Though he hoped to hear one of his favorite stories read aloud, Noah also had another motive for showing up at the park. An avid fan of the New Market Rebels baseball team, Noah hoped to meet some of the players in person.
He was not disappointed.
Eleven Rebels players and two coaches gathered at the ballpark Monday for the sixth annual "Reading with the Rebels," a program to promote youth literacy sponsored by the Rebels and the New Market Area Library.
Setting an Example
"The New Market Rebels are something everyone here identifies with and loves," said Becky Kipps, the coordinator of the children’s program at the New Market Area Library.
The team’s widespread popularity among children encouraged Kipps to start the reading program five years ago.
"The first time we had it at the library it was so well attended [that] we had to move it to the ballpark the next year," said Kipps, 51.
In New Market, the community tries to incorporate the players into the town and make them feel welcome, Kipps said. Families host some of the players in their homes.
"The Rebels are very community-minded," Kipps said. "They are encouraged to do community service while they’re here. They also consciously choose players that have good character."
Rebels Head Coach Blaine Brown said they encourage the players to become a part of the town while in New Market.

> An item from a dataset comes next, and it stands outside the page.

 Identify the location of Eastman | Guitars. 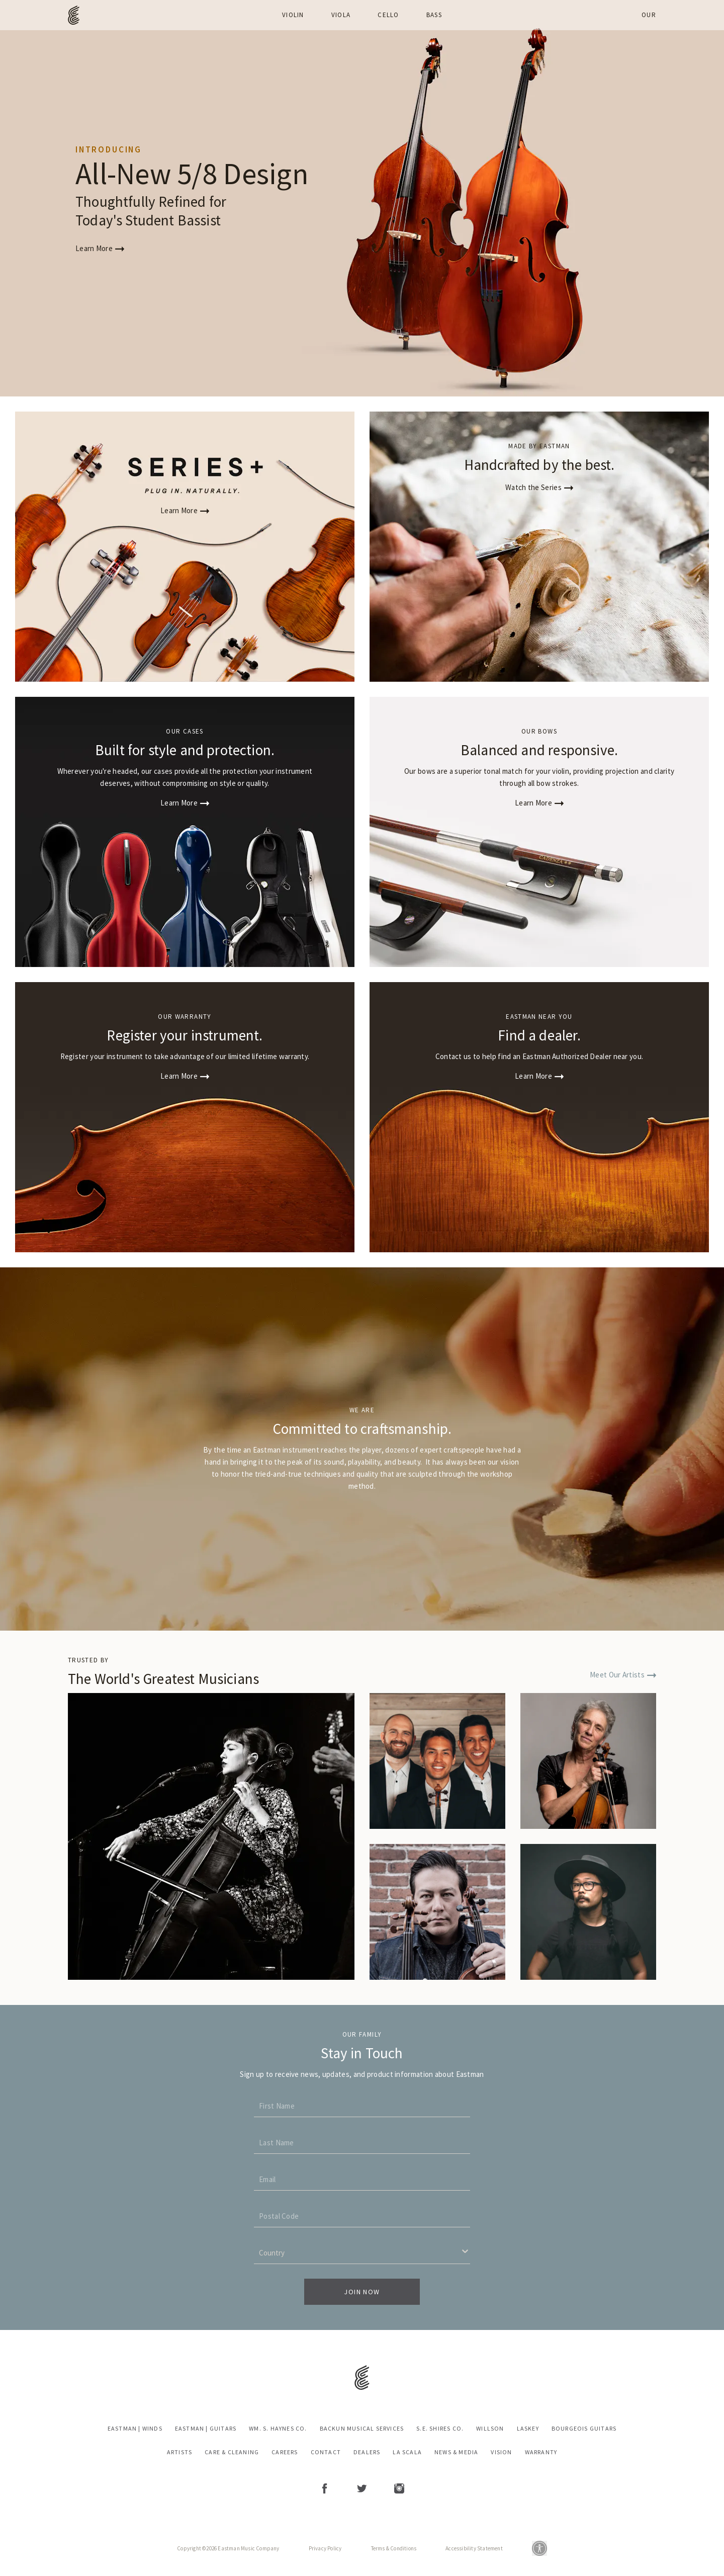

"The community has done so much for us," Brown said. "[This event] gives us the opportunity to give back to the community. It’s good for the players to learn that they’re here for more than just baseball."
Rebels players said they were looking forward to the event.
"[We came] just to interact with the kids," said pitcher Kenny McGrady, a junior from Wilmington College in Delaware. "We’re down here for the community."
Before the event, Kipps said she asked the Rebels players to tell her what their favorite childhood book was. She collected all their top picks, added a smattering of books about baseball and brought them all to the picnic area at the park.
Clifford the Big Red Dog and Dr. Seuss are always favorites, she said. Other childhood staples such as "Where the Wild Things Are" and "Go, Dog, Go!" were also top picks.
Once the children and players arrived, head coach Brown spoke to the participants about the importance of literacy. After the introduction, children broke down into smaller groups and selected library books for the Rebels players to read aloud.
Third baseman Kevin Miller, from Southwest Baptist University in Missouri, read books about the sport, "Baseball Players Do Amazing Things" and a longer book titled "Baseball" to his group of children. At a nearby table, catcher Ryley Westman from Northwest Missouri State helped children find Waldo in "Where’s Waldo?" books.
The kids were also encouraged to read aloud to the Rebels players to improve their reading and speaking skills.
During this time, Noah finally got a chance to read part of his book "How Georgie Radbourn Saved Baseball" to McGrady and other children.
Kids who read aloud received tickets that they could trade in for candy and trinkets. All the participants also earned plastic kazoos that they used in a round of "Take Me Out To The Ballgame."
But the best part, many children said, came after the reading and singing, when some Rebels players started a Wiffle ball game and a ball toss for the kids.
"I think this is a real positive [program]," said Noah’s father, Charlie Dodge. "The kids get to be with the players and its good for their reading skills."